Dış dünyadan gelen uyaranlara karşı hassas olduğumuzda eleştirel sesimiz de bizi rahat bırakmayabiliyor. Eleştirel iç sesimiz devreye girdiğinde “Bence öyle demese de bana kızdı.”, “Her şeye de kırılıyorum…”, “Sürekli insanları rahatsız ediyorum.” gibi cümleleri kendi kendimize sıklıkla kurabiliyoruz. Bu durum uzun vadede yıpratıcı ve yorucu bir hal alabiliyor. Fakat endişelenmene gerek yok çünkü Relate yanında! Hemen uygulamaya girip “Eleştirel İç Sesi Susturmak” yolculuğuna başlayarak kendine daha şefkatli yaklaşmayı öğrenebilir, senin için hazırladığımız görevlerle eleştirel iç sesini daha sağlıklı bir sese dönüştürebilirsin.
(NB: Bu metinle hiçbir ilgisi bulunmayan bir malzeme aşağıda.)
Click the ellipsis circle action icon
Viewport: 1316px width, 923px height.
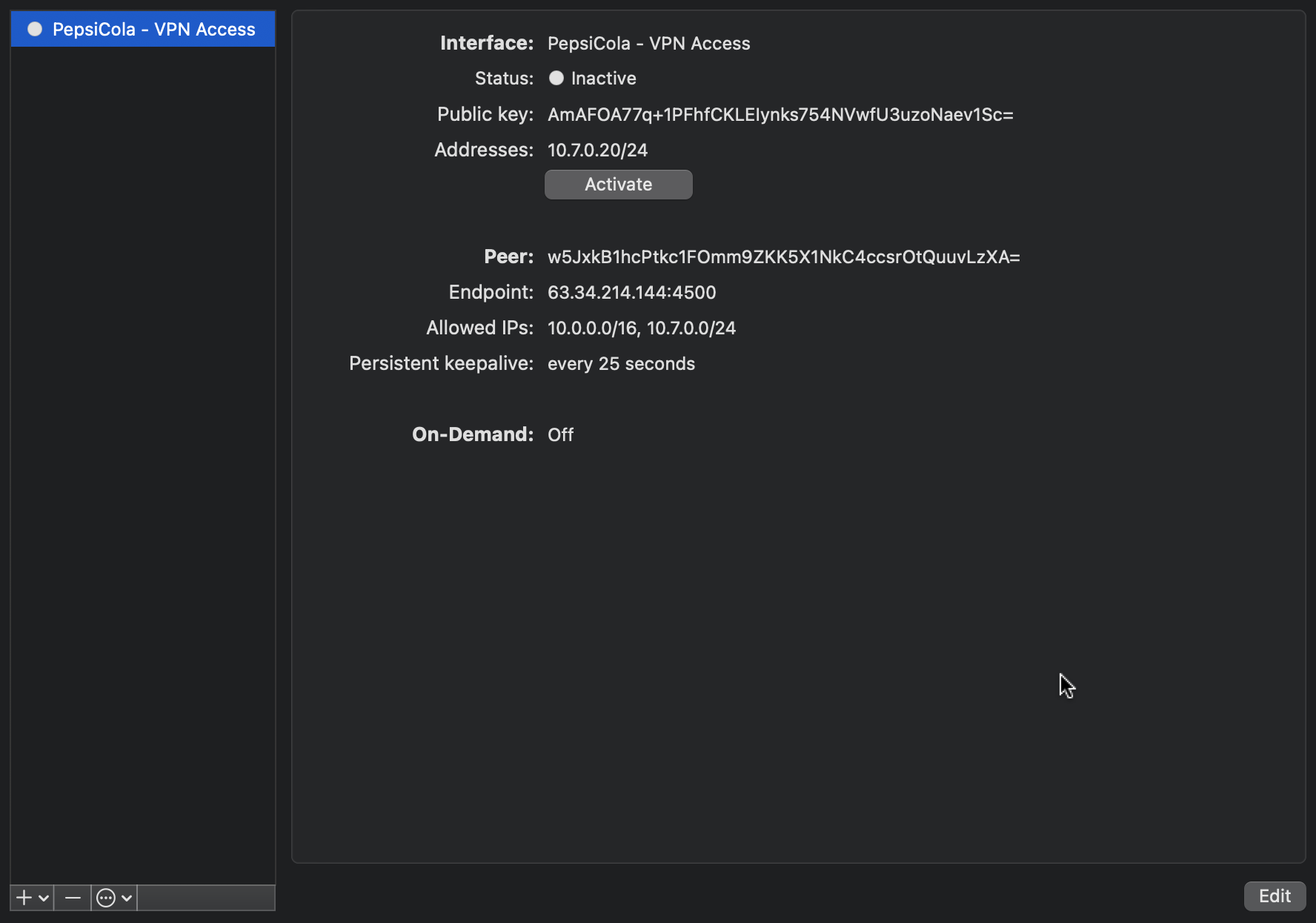[x=106, y=898]
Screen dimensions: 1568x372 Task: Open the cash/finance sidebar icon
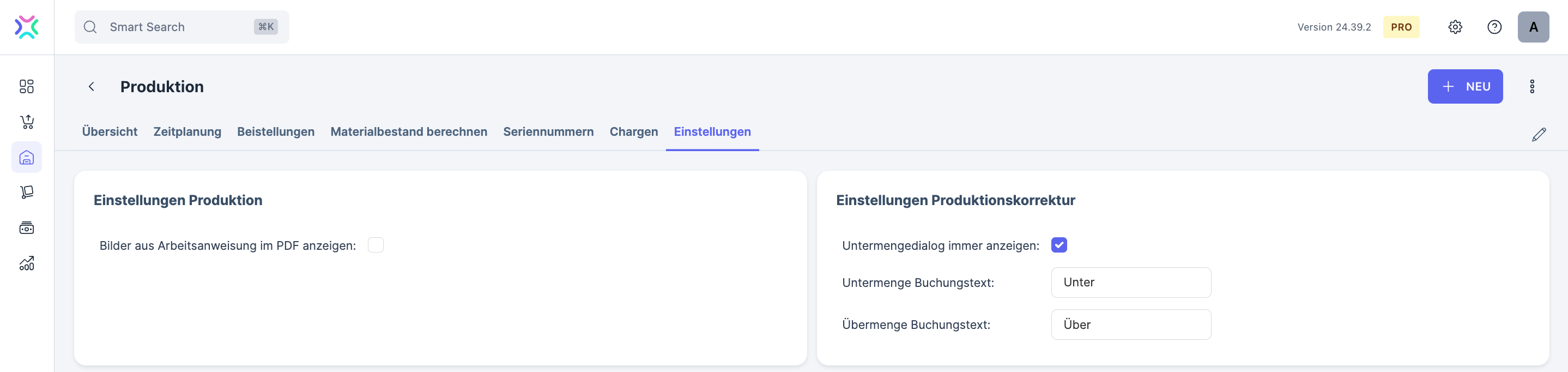click(x=27, y=229)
Bu hafta görmen gerekenler:
Bu bültenimizde bolca empatiden ve duyarlılıktan bahsettik. Psikolog Abigail Marsh konuyu bir adım daha ileri taşıyor ve “Neden bazı insanlar kendi refahlarını riske atarak başkalarına yardım etmek gibi özverili davranışlarda bulunurlar?” diye soruyor ve hiç tanımadığı birine böbreğini bağışlamak gibi son derece özverili davranışlarda bulunan insanların motivasyonlarını inceliyor. Bu konuşmayı dinlemenin hem kendine hem çevrendekilere hem de toplumun geneline farklı bir yerden bakmanı sağlayacağına eminiz! Dilersen altyazıyı ayarlayabilirsin. 🙂
Bu haftalık bültenimizin sonuna gelirken sana duyarlı ve sevgi dolu insanlarla çevrili olacağın günler diliyorum. Bir sonraki sefer görüşmek üzere, kendine çok iyi bak!